Menu
Libération
Critique

«Dogs Don’t Wear Pants», SM le doute

Festival de Cannes 2019dossier
Le Finlandais Jukka-Pekka Valkeapää aborde un peu brutalement les jeux sado-masochistes.
publié le 21 mai 2019 à 20h46

Dans Liberté d'Albert Serra, présenté à Cannes dimanche (lire Libération de lundi), un libertin contemplant une scène de débauche affirme à un autre que «tout ceci est intérieur». C'est une chose que pourrait dire Juha, le protagoniste de Dogs Don't Wear Pants, pour qui la découverte du sado-masochisme est d'abord une façon de se retourner en lui-même pour y retrouver un fantôme : en se faisant attacher et étouffer jusqu'aux limites du respirable, il peut mieux que jamais s'imaginer à nouveau réuni avec sa défunte épouse, dans ce paysage intérieur qu'est devenu le lac où elle s'est autrefois noyée. Il va devenir accro aux sacs plastiques sur la tête et à sa belle dominatrice, tandis que cette dernière, sous son visage de marbre et son costume de latex, se montrera de moins en moins indifférente à cet émouvant client.

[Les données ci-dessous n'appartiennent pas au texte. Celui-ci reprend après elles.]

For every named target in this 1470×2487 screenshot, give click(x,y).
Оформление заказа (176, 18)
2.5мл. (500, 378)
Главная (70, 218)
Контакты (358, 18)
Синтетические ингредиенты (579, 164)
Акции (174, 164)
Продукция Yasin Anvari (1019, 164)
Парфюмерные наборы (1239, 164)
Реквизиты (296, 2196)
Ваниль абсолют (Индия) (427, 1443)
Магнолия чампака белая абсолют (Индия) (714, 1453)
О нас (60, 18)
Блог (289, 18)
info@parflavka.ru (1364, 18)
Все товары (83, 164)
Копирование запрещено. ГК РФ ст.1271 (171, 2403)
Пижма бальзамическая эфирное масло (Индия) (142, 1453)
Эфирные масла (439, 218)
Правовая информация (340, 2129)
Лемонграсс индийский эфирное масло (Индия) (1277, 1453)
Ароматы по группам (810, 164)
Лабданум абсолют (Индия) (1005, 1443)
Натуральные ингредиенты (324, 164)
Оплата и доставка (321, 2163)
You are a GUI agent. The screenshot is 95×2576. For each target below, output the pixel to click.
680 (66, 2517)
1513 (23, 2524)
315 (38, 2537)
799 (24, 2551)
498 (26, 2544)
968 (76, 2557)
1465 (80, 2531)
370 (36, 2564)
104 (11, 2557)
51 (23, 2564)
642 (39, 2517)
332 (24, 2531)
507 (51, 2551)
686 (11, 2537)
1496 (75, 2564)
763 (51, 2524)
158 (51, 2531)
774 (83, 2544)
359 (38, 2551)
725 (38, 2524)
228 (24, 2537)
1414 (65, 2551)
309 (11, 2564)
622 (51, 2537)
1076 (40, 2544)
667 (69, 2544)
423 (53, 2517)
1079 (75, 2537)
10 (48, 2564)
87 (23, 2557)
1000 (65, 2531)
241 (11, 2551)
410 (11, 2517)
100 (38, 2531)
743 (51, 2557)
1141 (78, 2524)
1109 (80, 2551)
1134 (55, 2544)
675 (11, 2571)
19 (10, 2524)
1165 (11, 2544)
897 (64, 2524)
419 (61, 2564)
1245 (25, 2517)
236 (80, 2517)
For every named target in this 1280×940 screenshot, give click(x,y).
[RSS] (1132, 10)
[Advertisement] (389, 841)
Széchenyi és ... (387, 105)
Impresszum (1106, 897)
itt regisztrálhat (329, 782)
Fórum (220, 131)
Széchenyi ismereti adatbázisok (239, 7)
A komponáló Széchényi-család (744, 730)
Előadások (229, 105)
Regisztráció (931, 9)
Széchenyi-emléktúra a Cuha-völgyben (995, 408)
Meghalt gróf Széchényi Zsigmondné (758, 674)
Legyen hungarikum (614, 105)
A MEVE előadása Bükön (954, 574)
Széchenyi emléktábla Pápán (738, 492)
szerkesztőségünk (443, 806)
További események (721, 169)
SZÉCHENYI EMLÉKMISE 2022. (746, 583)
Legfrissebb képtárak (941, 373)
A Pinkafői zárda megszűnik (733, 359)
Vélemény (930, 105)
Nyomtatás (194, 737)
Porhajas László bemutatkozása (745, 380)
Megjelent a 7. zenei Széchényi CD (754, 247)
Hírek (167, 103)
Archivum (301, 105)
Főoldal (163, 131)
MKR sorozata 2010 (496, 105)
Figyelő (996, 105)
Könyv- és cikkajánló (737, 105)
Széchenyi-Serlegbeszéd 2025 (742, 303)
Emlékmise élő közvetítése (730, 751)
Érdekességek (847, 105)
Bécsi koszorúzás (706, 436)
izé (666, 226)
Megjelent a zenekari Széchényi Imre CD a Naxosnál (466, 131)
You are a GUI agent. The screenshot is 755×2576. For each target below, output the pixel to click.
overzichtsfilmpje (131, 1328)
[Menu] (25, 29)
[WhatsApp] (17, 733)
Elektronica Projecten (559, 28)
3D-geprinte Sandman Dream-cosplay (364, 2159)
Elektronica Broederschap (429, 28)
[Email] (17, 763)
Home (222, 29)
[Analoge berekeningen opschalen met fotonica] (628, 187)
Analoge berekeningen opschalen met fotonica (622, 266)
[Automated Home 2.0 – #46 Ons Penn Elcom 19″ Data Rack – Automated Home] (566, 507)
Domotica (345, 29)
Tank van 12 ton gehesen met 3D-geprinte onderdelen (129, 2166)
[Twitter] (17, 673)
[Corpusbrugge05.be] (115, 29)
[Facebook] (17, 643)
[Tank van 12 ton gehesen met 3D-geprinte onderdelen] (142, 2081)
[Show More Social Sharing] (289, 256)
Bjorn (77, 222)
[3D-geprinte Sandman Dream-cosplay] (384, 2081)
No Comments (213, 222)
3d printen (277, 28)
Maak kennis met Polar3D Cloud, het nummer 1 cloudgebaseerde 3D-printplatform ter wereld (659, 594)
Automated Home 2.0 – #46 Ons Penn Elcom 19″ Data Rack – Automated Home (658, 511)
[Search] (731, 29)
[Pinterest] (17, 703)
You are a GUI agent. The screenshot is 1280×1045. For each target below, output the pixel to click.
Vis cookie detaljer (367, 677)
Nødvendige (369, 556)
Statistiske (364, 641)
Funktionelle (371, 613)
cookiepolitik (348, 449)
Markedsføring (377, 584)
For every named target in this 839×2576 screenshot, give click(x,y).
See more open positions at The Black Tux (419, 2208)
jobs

Ce drôle de deuil, cette étrange rencontre amoureuse, ce passage par un simulacre morbide pour mieux retrouver goût à la vie, sont de belles idées de scénario. Malheureusement, une fois qu’elles se dévoilent, le cinéaste ne semble plus trop savoir qu’en faire. Ou plutôt, c’est comme s’il ne voulait pas se risquer à l’émotion, là où un David Cronenberg (auquel le film fait parfois songer) aurait au contraire su pousser une telle histoire jusqu’aux confins de la tragédie. Pas assez romantique ou pervers, le Finlandais Jukka-Pekka Valkeapää choisit plutôt de se protéger par le rire ou par des scènes qui se contentent de choquer à bon compte. Il a un talent indéniable, quoiqu’un peu trop clinquant, mais il est dommage qu’il en use de façon si roublarde, préférant obliger le spectateur à détourner les yeux d’un sauvage arrachage d’ongle ou de dent plutôt que de lui faire regarder en face toute l’humanité contenue dans des pratiques a priori rebutantes.